The Challenge: Start Strong. Start the new season with something "strong"--strongly flavored, associated with strength, or even full of strong spirits.
The Recipe: Summer Soup from The Practical Cookbook:
Take a neck of mutton, joint it, break the bones, and put it into your soup-pot, adding four quarts of water to every five pounds of mutton. Put the pot on the fire, and let it boil slowly four or five hours; then strain off the liquid and return it to the soup-pot after carefully removing all the fat from the surface; then add to it three turnips pared and sliced thin, two young onions sliced, a half tea-spoonful of powdered sweet marjoram, a half tea-spoonful of tarragon, a table-spoonful of nasturtian [sic] seeds and a sufficient quantity of salt and pepper to season it well.
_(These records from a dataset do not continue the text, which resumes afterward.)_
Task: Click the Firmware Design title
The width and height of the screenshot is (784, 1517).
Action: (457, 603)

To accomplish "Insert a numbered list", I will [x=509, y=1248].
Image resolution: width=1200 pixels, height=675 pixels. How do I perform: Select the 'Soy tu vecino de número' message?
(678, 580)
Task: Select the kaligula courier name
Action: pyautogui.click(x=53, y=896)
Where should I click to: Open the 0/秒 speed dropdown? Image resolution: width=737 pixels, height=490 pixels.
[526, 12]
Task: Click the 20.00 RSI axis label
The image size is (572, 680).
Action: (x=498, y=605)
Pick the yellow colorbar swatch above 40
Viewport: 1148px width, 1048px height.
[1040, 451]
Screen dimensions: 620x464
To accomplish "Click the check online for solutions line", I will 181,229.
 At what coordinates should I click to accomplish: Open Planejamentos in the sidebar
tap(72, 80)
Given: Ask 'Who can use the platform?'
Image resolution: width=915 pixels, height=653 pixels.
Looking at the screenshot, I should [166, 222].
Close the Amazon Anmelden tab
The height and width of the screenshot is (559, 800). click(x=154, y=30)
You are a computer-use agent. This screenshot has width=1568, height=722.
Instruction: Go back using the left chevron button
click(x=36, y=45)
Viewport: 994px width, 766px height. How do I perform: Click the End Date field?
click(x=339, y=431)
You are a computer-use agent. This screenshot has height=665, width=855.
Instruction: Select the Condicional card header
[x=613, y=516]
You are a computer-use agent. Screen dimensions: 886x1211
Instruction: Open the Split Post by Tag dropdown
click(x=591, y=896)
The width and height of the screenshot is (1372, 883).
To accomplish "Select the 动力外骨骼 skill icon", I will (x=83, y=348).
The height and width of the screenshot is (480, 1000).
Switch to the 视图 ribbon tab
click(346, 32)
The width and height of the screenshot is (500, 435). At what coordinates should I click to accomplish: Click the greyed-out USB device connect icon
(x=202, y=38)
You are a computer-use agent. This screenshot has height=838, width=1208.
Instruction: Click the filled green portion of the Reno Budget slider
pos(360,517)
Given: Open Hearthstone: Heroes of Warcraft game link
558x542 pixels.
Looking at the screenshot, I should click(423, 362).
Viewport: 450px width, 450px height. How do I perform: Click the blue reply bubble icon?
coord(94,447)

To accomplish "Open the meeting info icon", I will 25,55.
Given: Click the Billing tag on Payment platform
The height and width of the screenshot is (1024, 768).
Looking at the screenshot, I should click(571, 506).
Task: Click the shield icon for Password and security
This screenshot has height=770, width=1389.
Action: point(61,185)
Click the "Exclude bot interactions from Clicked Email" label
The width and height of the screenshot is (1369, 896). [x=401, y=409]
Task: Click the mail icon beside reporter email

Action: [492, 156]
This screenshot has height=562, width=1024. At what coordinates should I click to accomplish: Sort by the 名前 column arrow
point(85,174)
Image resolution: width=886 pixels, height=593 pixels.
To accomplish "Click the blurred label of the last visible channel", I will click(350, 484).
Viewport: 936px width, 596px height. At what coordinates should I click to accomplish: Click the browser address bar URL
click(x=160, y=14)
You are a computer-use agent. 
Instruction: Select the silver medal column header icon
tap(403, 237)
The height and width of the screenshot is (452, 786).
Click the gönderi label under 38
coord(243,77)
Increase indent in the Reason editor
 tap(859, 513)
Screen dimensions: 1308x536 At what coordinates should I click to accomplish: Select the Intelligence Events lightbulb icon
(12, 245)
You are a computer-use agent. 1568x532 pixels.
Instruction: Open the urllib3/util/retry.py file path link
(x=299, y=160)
Let the whole boil until the vegetables are pulp, then you may add, if you like, dumplings made of flour and butter. The soup is very good without the dumplings.
I chose this one because all the main ingredients are mentioned in Miss Beecher's remarks on "strong" flavors:
Thus with strong flavored meats like mutton, goose, and duck, it is customary to serve the strong flavored vegetables such as onions and turnips. Thus turnips are put in mutton broth and served with mutton, and onions are used to stuff geese and ducks. But onions are usually banished from the table and from cooking on account of the disagreeable flavor they impart to the atmosphere and breath.
--Miss Beecher's Domestic Receipt Book (1856)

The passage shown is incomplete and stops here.